Радость Михайловна вздохнула.

— Нехорошо! Чадо Радосте, нехорошо. Неподобно райскому блистанию красоты твоей… Есть, чадо, тайны и тайны. Господь открыл верующим в Него людям величайшие тайны для прославления Его могущества, но познание смерти и ее тайн Он скрыл от людей. Ты, чадо, занимаешься греховным делом, мучающим душу и ослабляющим тело, ты открываешь душу и заставляешь ее метаться в прошлом, и это грех великий.

— Батюшка, — тихо сказала Радость Михайловна, — но это еще не то главное, что тяготит меня. У меня на совести более тяжкий грех.

— Ну, — сказал священник и не поверил. Какой грех могло еще иметь столь совершенное в красоте своей создание?

— Я люблю, — сказала Радость Михайловна, и глаза ее наполнились слезами.

— Любишь? Но любовь есть красота жизни, и любовью живем мы. Ибо, если бы не было любви в мире сем и царстве нашем, погибли бы мы лютой смертию.

— Я люблю земной любовью… Непонятное творится во мне, и жажду я, жажду видеть и говорить с одним человеком, жажду дать ему всю силу любви так, что ничего никому больше не останется, и погибну я… Погибну…

— Но, чадо мое, духовная дщерь моя, не знаешь разве ты, что царской дочери не дело любить? Не знаешь ты, что царская дочь обречена на безбрачие, ибо всю силу любви своей она должна отдать народу и быть в его глазах образцом чистоты, святости и самоотречения?

— Знаю, — прошептала Радость Михайловна.

— Ты — красота, — говорил священник, сам поддаваясь прелести Радости Михайловны. — Ты — ангел во плоти. Разве не видишь ты, как горе и заботы сходят с лиц людей, едва приближаешься ты? Разве не слышала ты, как приветствовали тебя дети? Сияние молодости, сияние счастья исходит из очей твоих, и Бог, творя тебя как женщину и царскую дочь, создал совершеннейшее создание свое, и равной тебе нет в мире. И дана тебе любовь неземная, та любовь, которая красит, но не та, которая сжигает в страсти… Да… Материнство есть счастие, но дочь императора не может иметь детей — таков закон, выведенный из опыта прошлого. Гони эти мысли, дитя мое. Будь сильна духом, покажи свою волю. Да и любишь ты неведомого иноземца, и не знаешь ты, кто он.

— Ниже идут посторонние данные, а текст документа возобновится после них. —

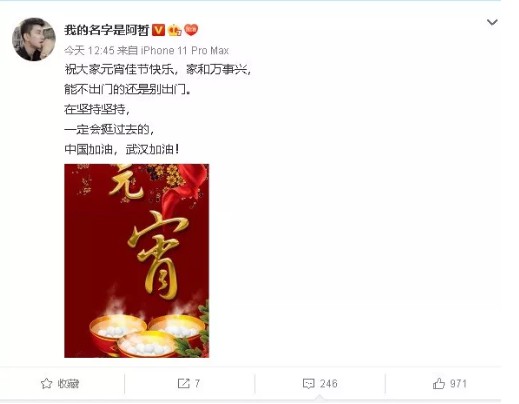Screen dimensions: 519x404
Task: Click the greeting line 祝大家元宵佳节快乐
Action: point(119,69)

— Он здесь. В Санкт-Петербурге, — прошептала Радость Михайловна.

— Колдовство сказало? — спросил священник. Радость Михайловна нагнула голову.

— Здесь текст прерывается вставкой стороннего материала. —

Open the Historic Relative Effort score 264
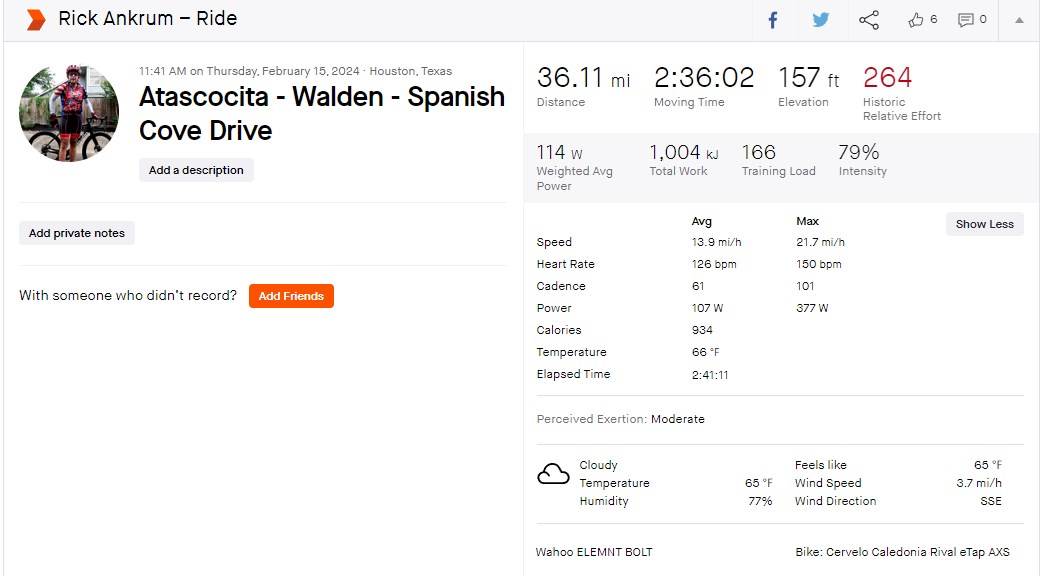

— Чадо мое, — сказал священник, и под епитрахилью его глаза заблистали тихим светом, — не бойся ничего. Се ангел Господен сказал мне! Не бойся. Иди смело, и знаю, что сумеешь ты соблюсти достоинство государя, отца твоего, и сумеешь остаться вся для народа. Гряди смело по страдному пути твоему, ибо знаю, что Голгофа страстей и мук уготовлена сердцу твоему, ибо знаю, что не поддашься ты искушению, ибо ты — дочь русского царя. Аминь!

Тихим движением старческой иссохшей руки священник приподнял епитрахиль, и Радость Михайловна увидела в сумраке храма на черной покатой доске аналоя крест и раскрытое Евангелие. Она поцеловала святые слова и крест и преклонила колени. Священник накрыл ее голову епитрахилью, и слова отпускной молитвы прозвучали над ее головой, как слова последнего привета умершему. Грех отпускался ей, но и сладость греха уходила от нее.

Опустив голову, она сошла с амвона и медленно прошла по темному храму. На воздухе она вздохнула. Была теплая свежесть духовитой весны, сияла луна в темном небе, и тишина была такая, что, когда упадал листок вишневого цвета, он долго стоял в воздухе и потом тихо опускался по отвесу.

Радость Михайловна шагом ехала в гору среди цветущих садов к кольджатскому дворцу.